ATP-binding cassette transporters and cholesterol translocation.

机构信息

Department of Pediatrics, University of Alberta, Edmonton, AB, Canada.

出版信息

IUBMB Life. 2013 Jun;65(6):505-12. doi: 10.1002/iub.1165.

Abstract

Cholesterol, a major component of mammalian cell membranes, plays important structural and functional roles. However, accumulation of excessive cholesterol is toxic to cells. Aberrant cholesterol trafficking and accumulation is the molecular basis for many diseases, such as atherosclerotic cardiovascular disease and Tangier's disease. Accumulation of excessive cholesterol is also believed to contribute to the early onset of Alzheimer's disease. Thus, cellular cholesterol homeostasis is tightly regulated by uptake, de novo synthesis, and efflux. Any surplus of cholesterol must either be stored in the cytosol in the form of esters or released from the cell. Recently, several ATP-binding cassette (ABC) transporters, such as ABCA1, ABCG1, ABCG5, and ABCG8 have been shown to play important roles in the regulation of cellular cholesterol homeostasis by mediating cholesterol efflux. Mutations in ABC transporters are associated with several human diseases.
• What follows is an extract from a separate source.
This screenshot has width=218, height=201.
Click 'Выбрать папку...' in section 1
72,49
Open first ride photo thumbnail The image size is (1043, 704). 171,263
In this review, we discuss the physiological roles of ABC transporters and the underlying mechanisms by which they mediate cholesterol translocation.

摘要

胆固醇是哺乳动物细胞膜的主要成分之一,发挥着重要的结构和功能作用。然而,过量的胆固醇积累对细胞是有毒的。胆固醇运输和积累的异常是许多疾病的分子基础,如动脉粥样硬化性心血管疾病和 Tangier 病。过量胆固醇的积累也被认为是导致阿尔茨海默病早期发病的原因之一。因此,细胞内胆固醇的动态平衡受到摄取、从头合成和外排的严格调控。多余的胆固醇必须以酯的形式储存在细胞质中,或者从细胞中释放出来。最近,几种 ATP 结合盒(ABC)转运蛋白,如 ABCA1、ABCG1、ABCG5 和 ABCG8,已被证明通过介导胆固醇外排在调节细胞内胆固醇动态平衡中发挥重要作用。ABC 转运蛋白的突变与几种人类疾病有关。在这篇综述中,我们讨论了 ABC 转运蛋白的生理作用及其介导胆固醇转运的潜在机制。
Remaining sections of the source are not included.